▶ [Exercise]:
Every record that follows must be returned word for word.
=-=-=-=-=
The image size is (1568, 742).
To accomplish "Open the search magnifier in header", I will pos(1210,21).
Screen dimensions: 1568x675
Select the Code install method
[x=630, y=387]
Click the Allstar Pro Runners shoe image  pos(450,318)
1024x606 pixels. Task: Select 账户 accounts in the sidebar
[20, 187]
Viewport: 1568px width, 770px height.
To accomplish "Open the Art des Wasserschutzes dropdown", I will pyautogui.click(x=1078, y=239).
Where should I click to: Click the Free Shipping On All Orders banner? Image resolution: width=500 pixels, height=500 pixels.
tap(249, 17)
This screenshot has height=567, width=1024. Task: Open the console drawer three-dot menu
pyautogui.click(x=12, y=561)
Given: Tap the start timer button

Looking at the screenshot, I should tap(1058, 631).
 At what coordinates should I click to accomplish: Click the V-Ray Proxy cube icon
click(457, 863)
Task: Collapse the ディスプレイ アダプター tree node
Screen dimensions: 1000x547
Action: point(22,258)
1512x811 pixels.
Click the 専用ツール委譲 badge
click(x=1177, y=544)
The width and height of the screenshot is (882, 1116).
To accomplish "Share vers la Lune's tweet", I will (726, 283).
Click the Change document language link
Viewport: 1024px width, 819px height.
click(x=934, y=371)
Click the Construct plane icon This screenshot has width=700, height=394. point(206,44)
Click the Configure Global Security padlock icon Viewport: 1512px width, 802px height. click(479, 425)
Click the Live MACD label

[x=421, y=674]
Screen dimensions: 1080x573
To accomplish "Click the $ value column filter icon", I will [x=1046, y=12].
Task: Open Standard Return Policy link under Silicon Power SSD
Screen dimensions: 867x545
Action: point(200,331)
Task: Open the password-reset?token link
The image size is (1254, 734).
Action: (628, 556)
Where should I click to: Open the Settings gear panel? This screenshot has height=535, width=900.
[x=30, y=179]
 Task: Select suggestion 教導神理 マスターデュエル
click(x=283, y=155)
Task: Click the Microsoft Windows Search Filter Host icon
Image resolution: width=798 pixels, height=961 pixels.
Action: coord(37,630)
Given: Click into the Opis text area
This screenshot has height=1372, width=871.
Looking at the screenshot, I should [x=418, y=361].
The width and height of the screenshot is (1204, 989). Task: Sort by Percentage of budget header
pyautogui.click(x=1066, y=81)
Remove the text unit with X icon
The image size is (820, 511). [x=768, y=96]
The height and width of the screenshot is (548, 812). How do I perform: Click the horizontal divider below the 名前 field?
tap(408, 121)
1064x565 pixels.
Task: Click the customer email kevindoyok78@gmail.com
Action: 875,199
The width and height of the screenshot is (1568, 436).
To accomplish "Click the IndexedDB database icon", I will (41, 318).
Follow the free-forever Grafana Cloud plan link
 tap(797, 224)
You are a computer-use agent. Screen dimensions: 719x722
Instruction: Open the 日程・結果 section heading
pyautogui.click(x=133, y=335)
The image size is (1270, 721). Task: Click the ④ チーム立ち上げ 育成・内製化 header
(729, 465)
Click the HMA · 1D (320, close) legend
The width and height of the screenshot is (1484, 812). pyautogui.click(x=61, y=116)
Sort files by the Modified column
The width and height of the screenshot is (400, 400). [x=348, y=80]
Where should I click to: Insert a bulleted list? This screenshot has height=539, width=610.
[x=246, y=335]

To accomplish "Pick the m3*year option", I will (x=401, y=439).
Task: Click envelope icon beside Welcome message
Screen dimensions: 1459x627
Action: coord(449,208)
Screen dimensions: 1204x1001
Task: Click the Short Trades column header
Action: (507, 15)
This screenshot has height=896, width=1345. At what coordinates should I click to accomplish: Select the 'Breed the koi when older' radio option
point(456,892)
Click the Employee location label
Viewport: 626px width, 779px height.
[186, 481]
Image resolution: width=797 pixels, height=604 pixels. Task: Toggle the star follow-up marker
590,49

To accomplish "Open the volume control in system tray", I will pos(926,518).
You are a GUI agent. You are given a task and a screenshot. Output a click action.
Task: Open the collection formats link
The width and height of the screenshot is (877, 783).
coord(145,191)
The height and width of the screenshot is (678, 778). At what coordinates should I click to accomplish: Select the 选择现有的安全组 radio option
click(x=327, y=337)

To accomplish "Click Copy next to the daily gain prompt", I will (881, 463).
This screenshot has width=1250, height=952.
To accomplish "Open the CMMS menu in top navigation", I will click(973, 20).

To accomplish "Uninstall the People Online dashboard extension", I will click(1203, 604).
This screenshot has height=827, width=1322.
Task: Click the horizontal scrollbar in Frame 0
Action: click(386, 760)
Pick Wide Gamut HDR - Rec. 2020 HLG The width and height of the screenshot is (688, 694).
=-=-=-=-=
▶ [Result]:
The image size is (1568, 742).
To accomplish "Open the search magnifier in header", I will pos(1210,21).
Screen dimensions: 1568x675
Select the Code install method
[x=630, y=387]
Click the Allstar Pro Runners shoe image  pos(450,318)
1024x606 pixels. Task: Select 账户 accounts in the sidebar
[20, 187]
Viewport: 1568px width, 770px height.
To accomplish "Open the Art des Wasserschutzes dropdown", I will pyautogui.click(x=1078, y=239).
Where should I click to: Click the Free Shipping On All Orders banner? Image resolution: width=500 pixels, height=500 pixels.
tap(249, 17)
This screenshot has height=567, width=1024. Task: Open the console drawer three-dot menu
pyautogui.click(x=12, y=561)
Given: Tap the start timer button

Looking at the screenshot, I should tap(1058, 631).
 At what coordinates should I click to accomplish: Click the V-Ray Proxy cube icon
click(457, 863)
Task: Collapse the ディスプレイ アダプター tree node
Screen dimensions: 1000x547
Action: point(22,258)
1512x811 pixels.
Click the 専用ツール委譲 badge
click(x=1177, y=544)
The width and height of the screenshot is (882, 1116).
To accomplish "Share vers la Lune's tweet", I will (726, 283).
Click the Change document language link
Viewport: 1024px width, 819px height.
click(x=934, y=371)
Click the Construct plane icon This screenshot has width=700, height=394. point(206,44)
Click the Configure Global Security padlock icon Viewport: 1512px width, 802px height. click(479, 425)
Click the Live MACD label

[x=421, y=674]
Screen dimensions: 1080x573
To accomplish "Click the $ value column filter icon", I will [x=1046, y=12].
Task: Open Standard Return Policy link under Silicon Power SSD
Screen dimensions: 867x545
Action: point(200,331)
Task: Open the password-reset?token link
The image size is (1254, 734).
Action: (628, 556)
Where should I click to: Open the Settings gear panel? This screenshot has height=535, width=900.
[x=30, y=179]
 Task: Select suggestion 教導神理 マスターデュエル
click(x=283, y=155)
Task: Click the Microsoft Windows Search Filter Host icon
Image resolution: width=798 pixels, height=961 pixels.
Action: coord(37,630)
Given: Click into the Opis text area
This screenshot has height=1372, width=871.
Looking at the screenshot, I should [x=418, y=361].
The width and height of the screenshot is (1204, 989). Task: Sort by Percentage of budget header
pyautogui.click(x=1066, y=81)
Remove the text unit with X icon
The image size is (820, 511). [x=768, y=96]
The height and width of the screenshot is (548, 812). How do I perform: Click the horizontal divider below the 名前 field?
tap(408, 121)
1064x565 pixels.
Task: Click the customer email kevindoyok78@gmail.com
Action: 875,199
The width and height of the screenshot is (1568, 436).
To accomplish "Click the IndexedDB database icon", I will (41, 318).
Follow the free-forever Grafana Cloud plan link
 tap(797, 224)
You are a computer-use agent. Screen dimensions: 719x722
Instruction: Open the 日程・結果 section heading
pyautogui.click(x=133, y=335)
The image size is (1270, 721). Task: Click the ④ チーム立ち上げ 育成・内製化 header
(729, 465)
Click the HMA · 1D (320, close) legend
The width and height of the screenshot is (1484, 812). pyautogui.click(x=61, y=116)
Sort files by the Modified column
The width and height of the screenshot is (400, 400). [x=348, y=80]
Where should I click to: Insert a bulleted list? This screenshot has height=539, width=610.
[x=246, y=335]

To accomplish "Pick the m3*year option", I will (x=401, y=439).
Task: Click envelope icon beside Welcome message
Screen dimensions: 1459x627
Action: coord(449,208)
Screen dimensions: 1204x1001
Task: Click the Short Trades column header
Action: (507, 15)
This screenshot has height=896, width=1345. At what coordinates should I click to accomplish: Select the 'Breed the koi when older' radio option
point(456,892)
Click the Employee location label
Viewport: 626px width, 779px height.
[186, 481]
Image resolution: width=797 pixels, height=604 pixels. Task: Toggle the star follow-up marker
590,49

To accomplish "Open the volume control in system tray", I will pos(926,518).
You are a GUI agent. You are given a task and a screenshot. Output a click action.
Task: Open the collection formats link
The width and height of the screenshot is (877, 783).
coord(145,191)
The height and width of the screenshot is (678, 778). At what coordinates should I click to accomplish: Select the 选择现有的安全组 radio option
click(x=327, y=337)

To accomplish "Click Copy next to the daily gain prompt", I will (881, 463).
This screenshot has width=1250, height=952.
To accomplish "Open the CMMS menu in top navigation", I will click(973, 20).

To accomplish "Uninstall the People Online dashboard extension", I will click(1203, 604).
This screenshot has height=827, width=1322.
Task: Click the horizontal scrollbar in Frame 0
Action: click(386, 760)
Pick Wide Gamut HDR - Rec. 2020 HLG The width and height of the screenshot is (688, 694).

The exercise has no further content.